* Problem details
Repeat the data lines verbatim, starting at the line that contains "At what coordinates should I click to accomplish: Click Start" and ending at the last line of the data, both included.

Element and text location data
════════════════════

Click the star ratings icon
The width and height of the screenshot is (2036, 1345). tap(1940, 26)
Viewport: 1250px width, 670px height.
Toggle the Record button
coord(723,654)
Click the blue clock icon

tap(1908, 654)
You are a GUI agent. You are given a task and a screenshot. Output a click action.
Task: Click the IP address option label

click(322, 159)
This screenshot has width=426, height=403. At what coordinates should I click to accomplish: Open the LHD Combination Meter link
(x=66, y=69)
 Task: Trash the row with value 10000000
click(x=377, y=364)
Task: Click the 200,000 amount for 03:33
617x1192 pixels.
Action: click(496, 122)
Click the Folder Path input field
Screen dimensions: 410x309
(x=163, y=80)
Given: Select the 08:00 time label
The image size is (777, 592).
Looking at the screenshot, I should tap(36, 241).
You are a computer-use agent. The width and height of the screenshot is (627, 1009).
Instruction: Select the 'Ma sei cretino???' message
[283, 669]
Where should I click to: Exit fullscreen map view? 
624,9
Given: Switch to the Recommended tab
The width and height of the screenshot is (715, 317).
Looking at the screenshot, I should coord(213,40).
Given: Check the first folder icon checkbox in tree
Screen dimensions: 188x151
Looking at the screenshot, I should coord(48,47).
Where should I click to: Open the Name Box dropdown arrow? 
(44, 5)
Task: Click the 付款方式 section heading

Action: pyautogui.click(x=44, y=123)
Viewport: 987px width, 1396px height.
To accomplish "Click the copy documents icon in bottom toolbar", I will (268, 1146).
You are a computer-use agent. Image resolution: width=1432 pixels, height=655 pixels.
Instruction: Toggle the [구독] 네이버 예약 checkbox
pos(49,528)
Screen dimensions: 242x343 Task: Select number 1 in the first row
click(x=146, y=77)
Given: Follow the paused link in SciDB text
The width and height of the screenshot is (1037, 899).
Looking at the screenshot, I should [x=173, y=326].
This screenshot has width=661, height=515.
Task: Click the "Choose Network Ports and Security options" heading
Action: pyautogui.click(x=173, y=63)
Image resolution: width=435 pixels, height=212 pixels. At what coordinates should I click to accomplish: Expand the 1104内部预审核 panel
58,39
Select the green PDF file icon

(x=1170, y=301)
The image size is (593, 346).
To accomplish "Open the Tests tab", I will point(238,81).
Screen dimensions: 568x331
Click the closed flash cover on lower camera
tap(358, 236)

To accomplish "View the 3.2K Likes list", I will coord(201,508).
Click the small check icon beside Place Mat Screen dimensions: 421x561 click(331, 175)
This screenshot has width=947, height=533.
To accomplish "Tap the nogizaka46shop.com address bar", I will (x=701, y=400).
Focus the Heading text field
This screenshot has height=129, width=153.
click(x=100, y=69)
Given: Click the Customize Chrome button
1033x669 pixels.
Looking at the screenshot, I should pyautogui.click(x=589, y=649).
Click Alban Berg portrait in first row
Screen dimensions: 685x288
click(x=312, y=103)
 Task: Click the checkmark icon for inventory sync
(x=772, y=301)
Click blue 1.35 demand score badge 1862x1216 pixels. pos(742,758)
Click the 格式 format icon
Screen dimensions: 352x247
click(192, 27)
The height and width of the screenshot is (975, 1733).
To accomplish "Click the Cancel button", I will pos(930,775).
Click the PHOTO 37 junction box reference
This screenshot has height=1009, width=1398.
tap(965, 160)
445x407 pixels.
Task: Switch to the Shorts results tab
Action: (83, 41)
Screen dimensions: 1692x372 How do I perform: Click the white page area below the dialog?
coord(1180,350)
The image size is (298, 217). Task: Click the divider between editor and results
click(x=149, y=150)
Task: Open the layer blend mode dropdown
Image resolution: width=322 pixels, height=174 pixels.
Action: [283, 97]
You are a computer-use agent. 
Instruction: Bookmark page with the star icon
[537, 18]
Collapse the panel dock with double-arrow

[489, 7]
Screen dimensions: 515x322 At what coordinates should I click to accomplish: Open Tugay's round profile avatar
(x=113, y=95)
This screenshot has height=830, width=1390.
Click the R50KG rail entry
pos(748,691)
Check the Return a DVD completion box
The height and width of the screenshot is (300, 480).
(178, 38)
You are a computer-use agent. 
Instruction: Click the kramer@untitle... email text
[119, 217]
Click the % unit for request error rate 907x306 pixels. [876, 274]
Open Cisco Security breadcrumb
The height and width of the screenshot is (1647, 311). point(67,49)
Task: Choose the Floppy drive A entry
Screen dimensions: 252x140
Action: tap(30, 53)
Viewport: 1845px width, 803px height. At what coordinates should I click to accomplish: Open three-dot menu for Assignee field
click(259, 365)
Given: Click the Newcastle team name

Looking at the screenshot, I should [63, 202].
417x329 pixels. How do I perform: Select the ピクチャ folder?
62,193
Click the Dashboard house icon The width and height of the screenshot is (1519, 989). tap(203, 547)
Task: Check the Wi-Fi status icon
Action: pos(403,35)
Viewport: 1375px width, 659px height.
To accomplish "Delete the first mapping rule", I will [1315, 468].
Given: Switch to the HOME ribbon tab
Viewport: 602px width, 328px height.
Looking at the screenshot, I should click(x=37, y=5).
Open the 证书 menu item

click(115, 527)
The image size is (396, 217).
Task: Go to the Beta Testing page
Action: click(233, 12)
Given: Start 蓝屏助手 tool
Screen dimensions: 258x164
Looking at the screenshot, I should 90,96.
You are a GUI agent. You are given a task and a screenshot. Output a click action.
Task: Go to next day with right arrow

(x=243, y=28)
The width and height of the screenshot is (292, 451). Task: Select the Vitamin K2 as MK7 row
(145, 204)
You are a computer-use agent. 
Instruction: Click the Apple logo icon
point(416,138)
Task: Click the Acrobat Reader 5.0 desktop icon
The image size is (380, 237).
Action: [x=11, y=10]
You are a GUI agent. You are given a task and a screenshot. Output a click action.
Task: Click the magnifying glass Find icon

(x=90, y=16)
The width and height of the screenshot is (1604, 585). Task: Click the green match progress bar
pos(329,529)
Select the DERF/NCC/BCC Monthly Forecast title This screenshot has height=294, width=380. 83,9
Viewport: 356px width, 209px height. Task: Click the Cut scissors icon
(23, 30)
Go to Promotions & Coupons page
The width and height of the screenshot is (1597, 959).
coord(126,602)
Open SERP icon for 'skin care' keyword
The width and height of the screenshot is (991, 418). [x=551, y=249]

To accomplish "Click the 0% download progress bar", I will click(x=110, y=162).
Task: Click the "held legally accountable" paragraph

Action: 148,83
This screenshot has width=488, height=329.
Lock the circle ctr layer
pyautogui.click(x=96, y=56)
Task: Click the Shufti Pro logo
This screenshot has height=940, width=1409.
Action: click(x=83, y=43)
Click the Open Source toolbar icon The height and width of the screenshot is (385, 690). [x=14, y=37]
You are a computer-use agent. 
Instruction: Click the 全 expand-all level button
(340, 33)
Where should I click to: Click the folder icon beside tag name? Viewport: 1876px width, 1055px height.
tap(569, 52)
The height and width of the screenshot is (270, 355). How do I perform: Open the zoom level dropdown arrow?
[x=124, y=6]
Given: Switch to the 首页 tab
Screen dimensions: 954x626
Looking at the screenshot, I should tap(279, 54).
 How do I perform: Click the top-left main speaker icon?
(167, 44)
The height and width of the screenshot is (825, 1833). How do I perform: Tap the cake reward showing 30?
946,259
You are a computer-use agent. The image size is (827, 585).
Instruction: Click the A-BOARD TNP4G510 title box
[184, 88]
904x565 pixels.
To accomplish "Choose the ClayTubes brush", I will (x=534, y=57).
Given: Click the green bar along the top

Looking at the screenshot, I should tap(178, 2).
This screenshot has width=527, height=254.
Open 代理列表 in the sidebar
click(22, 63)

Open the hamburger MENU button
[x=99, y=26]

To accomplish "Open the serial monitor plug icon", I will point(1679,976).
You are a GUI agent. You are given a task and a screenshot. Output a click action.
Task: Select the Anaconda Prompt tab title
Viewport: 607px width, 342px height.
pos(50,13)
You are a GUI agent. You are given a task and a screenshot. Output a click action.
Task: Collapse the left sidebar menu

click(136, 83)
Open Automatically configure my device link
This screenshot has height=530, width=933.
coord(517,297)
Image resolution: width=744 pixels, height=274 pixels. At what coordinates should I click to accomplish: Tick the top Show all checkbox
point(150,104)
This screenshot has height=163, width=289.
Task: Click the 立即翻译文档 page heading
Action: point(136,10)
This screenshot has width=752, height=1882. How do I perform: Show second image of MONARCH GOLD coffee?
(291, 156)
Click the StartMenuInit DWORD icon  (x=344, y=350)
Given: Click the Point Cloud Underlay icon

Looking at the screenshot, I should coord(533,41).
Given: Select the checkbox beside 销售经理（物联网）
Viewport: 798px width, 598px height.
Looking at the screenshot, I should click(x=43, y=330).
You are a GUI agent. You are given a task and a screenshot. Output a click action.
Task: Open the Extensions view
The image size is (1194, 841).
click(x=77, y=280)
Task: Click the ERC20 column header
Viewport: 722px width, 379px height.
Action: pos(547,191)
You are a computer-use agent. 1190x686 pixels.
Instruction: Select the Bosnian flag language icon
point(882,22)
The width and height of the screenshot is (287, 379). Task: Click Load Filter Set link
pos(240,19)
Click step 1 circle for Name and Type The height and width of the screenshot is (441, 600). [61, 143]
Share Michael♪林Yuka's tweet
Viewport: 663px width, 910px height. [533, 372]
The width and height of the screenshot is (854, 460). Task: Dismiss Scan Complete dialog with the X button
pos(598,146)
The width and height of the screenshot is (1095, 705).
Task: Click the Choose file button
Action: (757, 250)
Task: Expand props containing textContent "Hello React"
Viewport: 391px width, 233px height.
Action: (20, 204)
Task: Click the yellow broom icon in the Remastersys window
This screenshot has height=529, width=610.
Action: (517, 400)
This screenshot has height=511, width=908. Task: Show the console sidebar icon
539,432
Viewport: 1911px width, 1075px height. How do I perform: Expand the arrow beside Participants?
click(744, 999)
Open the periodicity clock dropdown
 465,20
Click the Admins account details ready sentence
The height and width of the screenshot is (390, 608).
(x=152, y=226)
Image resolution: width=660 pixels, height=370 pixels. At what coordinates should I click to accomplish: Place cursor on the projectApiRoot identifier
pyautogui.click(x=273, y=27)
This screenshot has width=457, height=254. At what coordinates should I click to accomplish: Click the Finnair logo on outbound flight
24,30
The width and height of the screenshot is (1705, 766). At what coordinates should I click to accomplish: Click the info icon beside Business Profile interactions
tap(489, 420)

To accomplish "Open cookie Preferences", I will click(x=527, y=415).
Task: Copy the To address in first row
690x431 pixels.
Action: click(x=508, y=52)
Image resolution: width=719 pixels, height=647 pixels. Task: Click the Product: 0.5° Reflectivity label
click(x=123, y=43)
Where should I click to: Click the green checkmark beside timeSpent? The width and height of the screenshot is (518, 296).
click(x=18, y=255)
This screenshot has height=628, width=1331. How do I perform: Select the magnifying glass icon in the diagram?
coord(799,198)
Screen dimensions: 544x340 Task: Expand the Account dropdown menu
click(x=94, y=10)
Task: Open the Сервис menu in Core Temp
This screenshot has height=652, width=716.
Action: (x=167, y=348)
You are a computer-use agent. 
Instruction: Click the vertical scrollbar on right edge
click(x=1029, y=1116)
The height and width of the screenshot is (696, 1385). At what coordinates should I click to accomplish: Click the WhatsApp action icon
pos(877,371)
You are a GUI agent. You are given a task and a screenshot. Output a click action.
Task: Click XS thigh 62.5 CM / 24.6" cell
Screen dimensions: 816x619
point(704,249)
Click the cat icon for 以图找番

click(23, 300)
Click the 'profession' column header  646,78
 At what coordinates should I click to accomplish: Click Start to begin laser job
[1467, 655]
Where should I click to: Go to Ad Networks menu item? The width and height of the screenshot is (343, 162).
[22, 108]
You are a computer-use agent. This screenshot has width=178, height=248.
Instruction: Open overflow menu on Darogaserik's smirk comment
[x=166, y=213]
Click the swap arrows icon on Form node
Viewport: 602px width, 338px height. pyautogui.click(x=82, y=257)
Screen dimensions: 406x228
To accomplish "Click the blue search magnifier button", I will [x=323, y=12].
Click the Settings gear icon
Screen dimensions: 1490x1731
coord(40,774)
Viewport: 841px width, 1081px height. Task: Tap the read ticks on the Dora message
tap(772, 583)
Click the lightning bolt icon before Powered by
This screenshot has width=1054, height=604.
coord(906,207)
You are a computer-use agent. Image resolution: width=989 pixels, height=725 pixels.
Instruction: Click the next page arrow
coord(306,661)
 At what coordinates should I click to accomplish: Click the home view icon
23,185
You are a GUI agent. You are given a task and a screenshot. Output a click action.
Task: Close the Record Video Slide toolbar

════════════════════

* Problem solution
 At what coordinates should I click to accomplish: Click Start to begin laser job
[1467, 655]
Where should I click to: Go to Ad Networks menu item? The width and height of the screenshot is (343, 162).
[22, 108]
You are a computer-use agent. This screenshot has width=178, height=248.
Instruction: Open overflow menu on Darogaserik's smirk comment
[x=166, y=213]
Click the swap arrows icon on Form node
Viewport: 602px width, 338px height. pyautogui.click(x=82, y=257)
Screen dimensions: 406x228
To accomplish "Click the blue search magnifier button", I will [x=323, y=12].
Click the Settings gear icon
Screen dimensions: 1490x1731
coord(40,774)
Viewport: 841px width, 1081px height. Task: Tap the read ticks on the Dora message
tap(772, 583)
Click the lightning bolt icon before Powered by
This screenshot has width=1054, height=604.
coord(906,207)
You are a computer-use agent. Image resolution: width=989 pixels, height=725 pixels.
Instruction: Click the next page arrow
coord(306,661)
 At what coordinates should I click to accomplish: Click the home view icon
23,185
You are a GUI agent. You are given a task and a screenshot. Output a click action.
Task: Close the Record Video Slide toolbar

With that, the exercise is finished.